• **EXERCISE DIRECTIONS**
Skipping any pictures, repeat exactly and only the lines from the one that holds "The image size is (1568, 775)." to the last line of the material, both included.
▬▬▬▬▬▬
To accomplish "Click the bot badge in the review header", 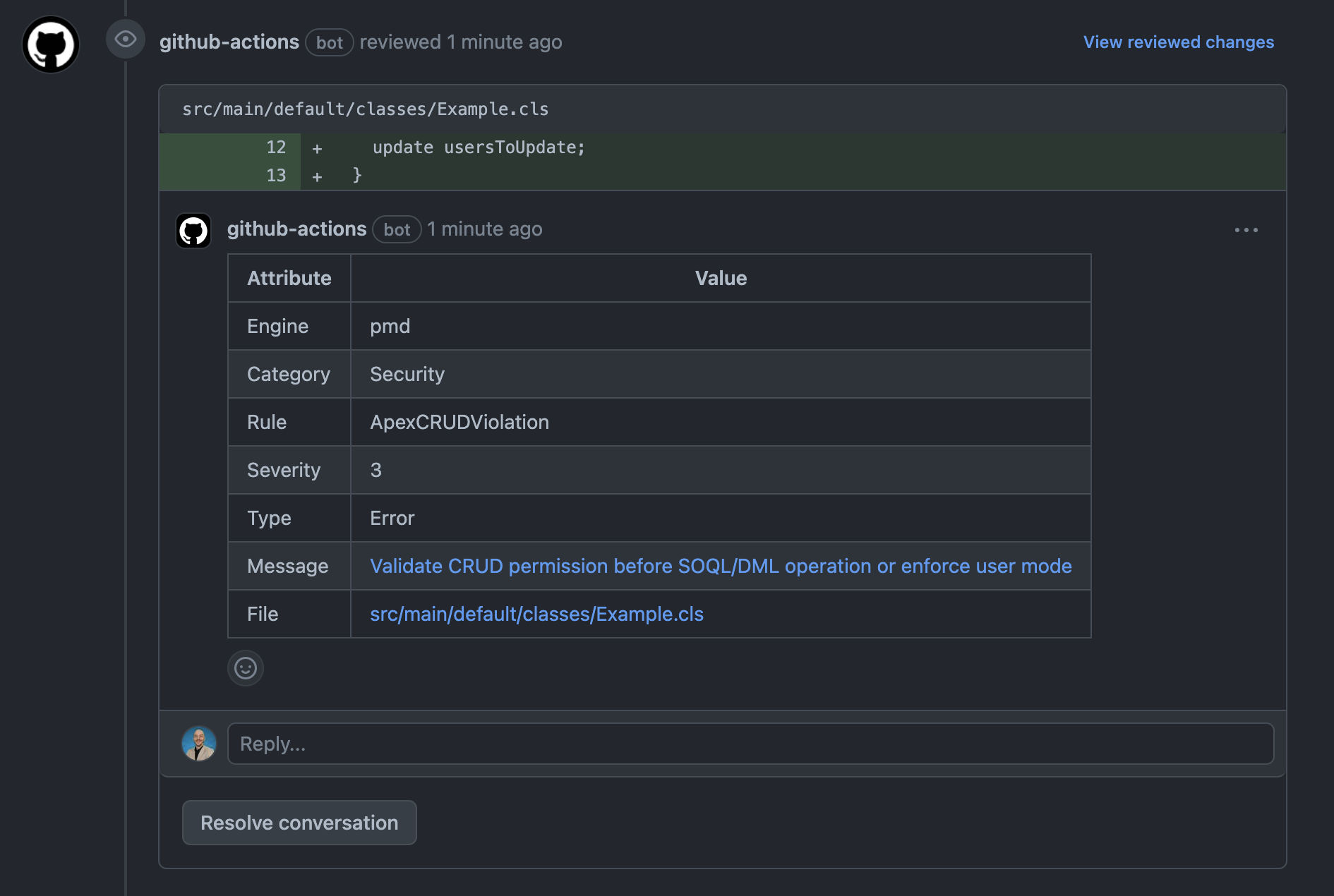I will [x=329, y=43].
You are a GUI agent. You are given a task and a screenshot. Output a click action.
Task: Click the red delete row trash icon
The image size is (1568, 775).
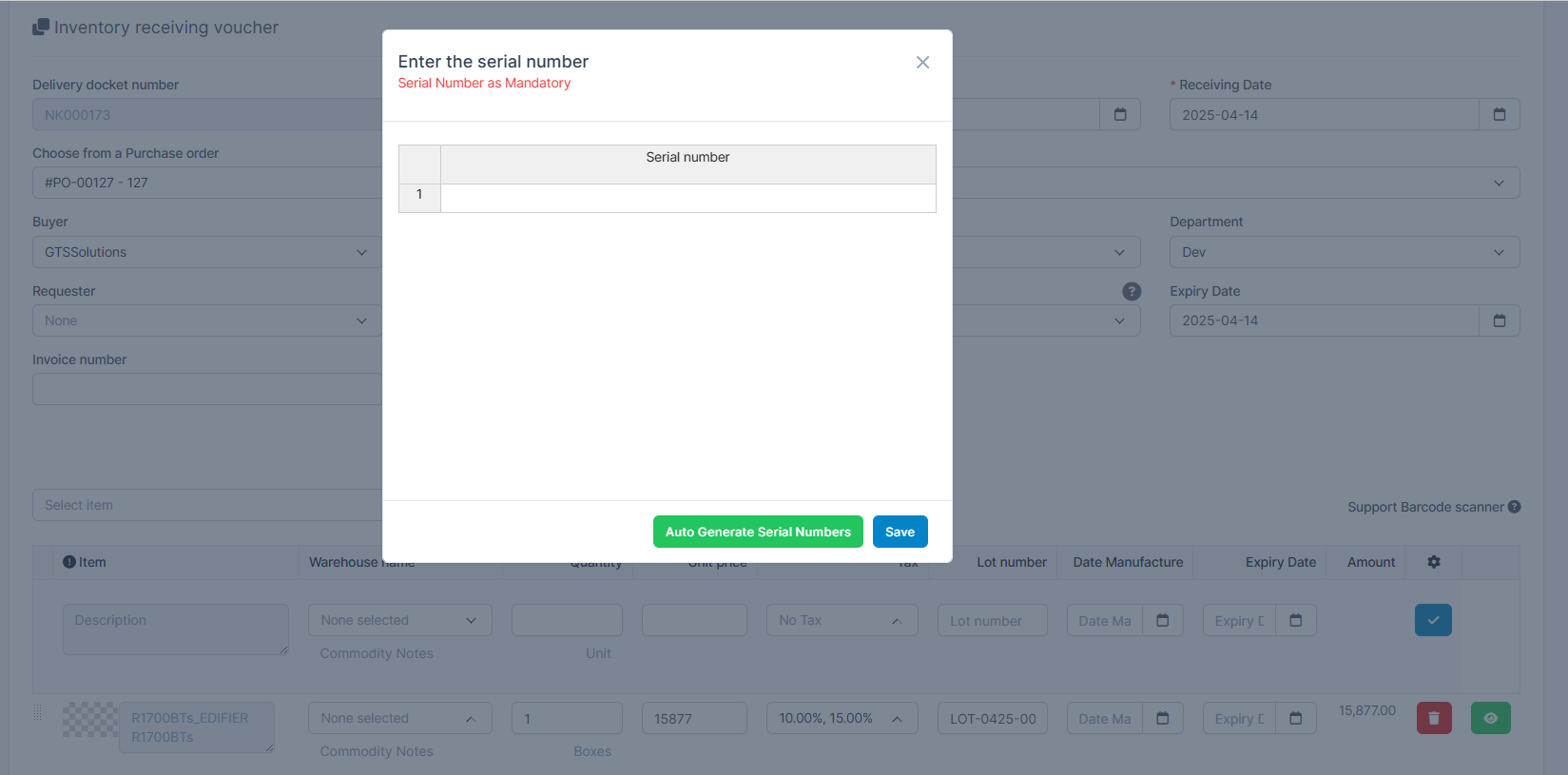pos(1433,718)
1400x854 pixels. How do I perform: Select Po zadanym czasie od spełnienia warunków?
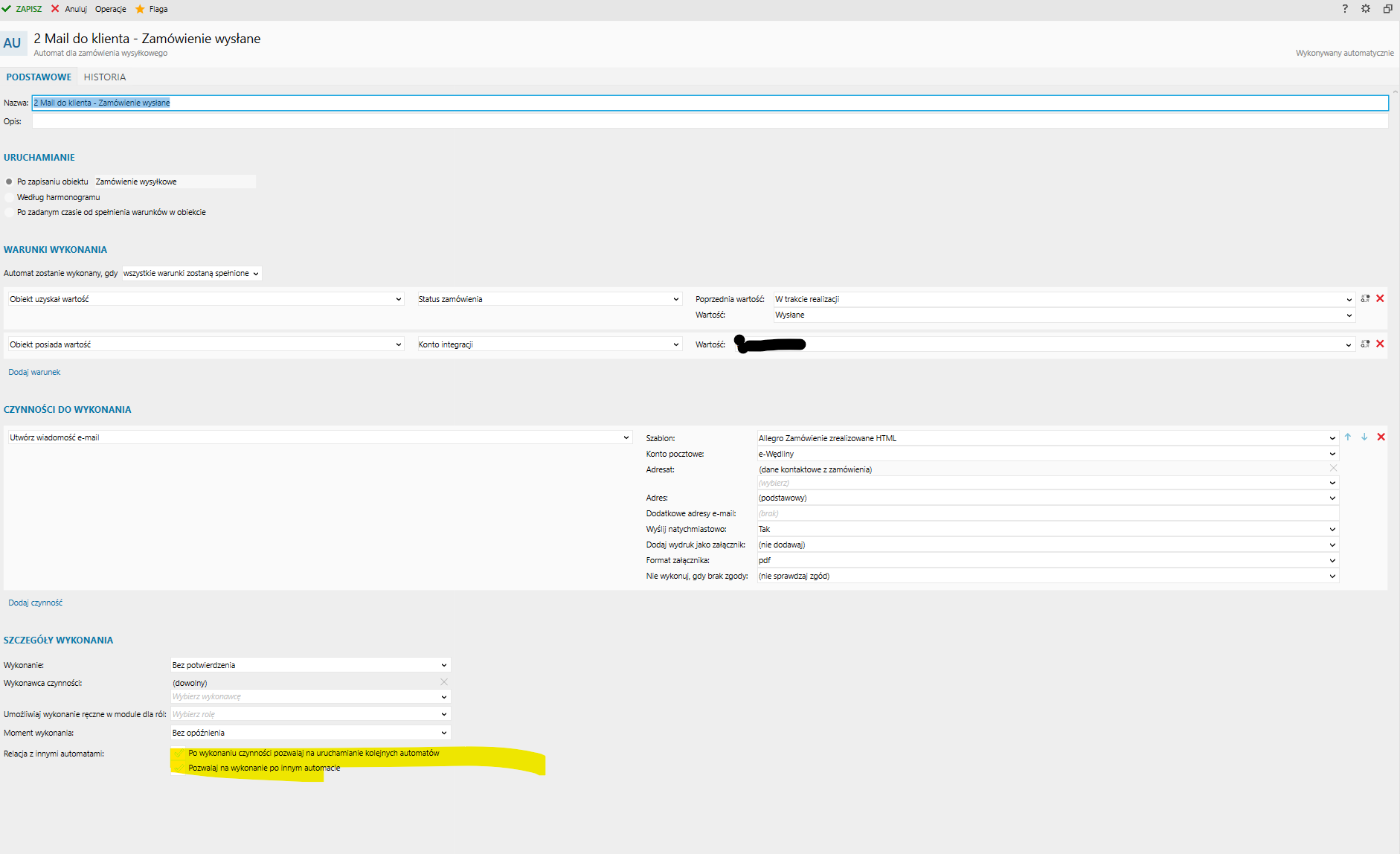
▬▬▬▬▬▬
• **TASK ANSWER**
The image size is (1568, 775).
pos(1433,718)
1400x854 pixels. How do I perform: Select Po zadanym czasie od spełnienia warunków?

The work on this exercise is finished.